RECORDS TO PROCESS →
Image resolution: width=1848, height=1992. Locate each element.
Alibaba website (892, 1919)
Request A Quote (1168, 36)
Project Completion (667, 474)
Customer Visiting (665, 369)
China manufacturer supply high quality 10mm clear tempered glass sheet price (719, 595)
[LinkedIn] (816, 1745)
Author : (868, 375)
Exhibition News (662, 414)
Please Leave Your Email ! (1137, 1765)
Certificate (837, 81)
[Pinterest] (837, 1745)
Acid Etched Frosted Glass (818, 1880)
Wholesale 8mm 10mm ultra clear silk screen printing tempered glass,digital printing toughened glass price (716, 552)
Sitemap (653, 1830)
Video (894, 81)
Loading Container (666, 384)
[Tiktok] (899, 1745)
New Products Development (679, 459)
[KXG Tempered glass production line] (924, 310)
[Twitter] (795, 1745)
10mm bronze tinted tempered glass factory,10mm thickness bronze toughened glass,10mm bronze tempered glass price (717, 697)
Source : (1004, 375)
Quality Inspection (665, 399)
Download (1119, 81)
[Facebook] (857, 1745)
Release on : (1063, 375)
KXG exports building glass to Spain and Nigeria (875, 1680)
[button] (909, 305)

TASK GOAL →
To complete this exercise, set down every line above exactly once more.

ANSWER →
Image resolution: width=1848, height=1992. Locate each element.
Alibaba website (892, 1919)
Request A Quote (1168, 36)
Project Completion (667, 474)
Customer Visiting (665, 369)
China manufacturer supply high quality 10mm clear tempered glass sheet price (719, 595)
[LinkedIn] (816, 1745)
Author : (868, 375)
Exhibition News (662, 414)
Please Leave Your Email ! (1137, 1765)
Certificate (837, 81)
[Pinterest] (837, 1745)
Acid Etched Frosted Glass (818, 1880)
Wholesale 8mm 10mm ultra clear silk screen printing tempered glass,digital printing toughened glass price (716, 552)
Sitemap (653, 1830)
Video (894, 81)
Loading Container (666, 384)
[Tiktok] (899, 1745)
New Products Development (679, 459)
[KXG Tempered glass production line] (924, 310)
[Twitter] (795, 1745)
10mm bronze tinted tempered glass factory,10mm thickness bronze toughened glass,10mm bronze tempered glass price (717, 697)
Source : (1004, 375)
Quality Inspection (665, 399)
Download (1119, 81)
[Facebook] (857, 1745)
Release on : (1063, 375)
KXG exports building glass to Spain and Nigeria (875, 1680)
[button] (909, 305)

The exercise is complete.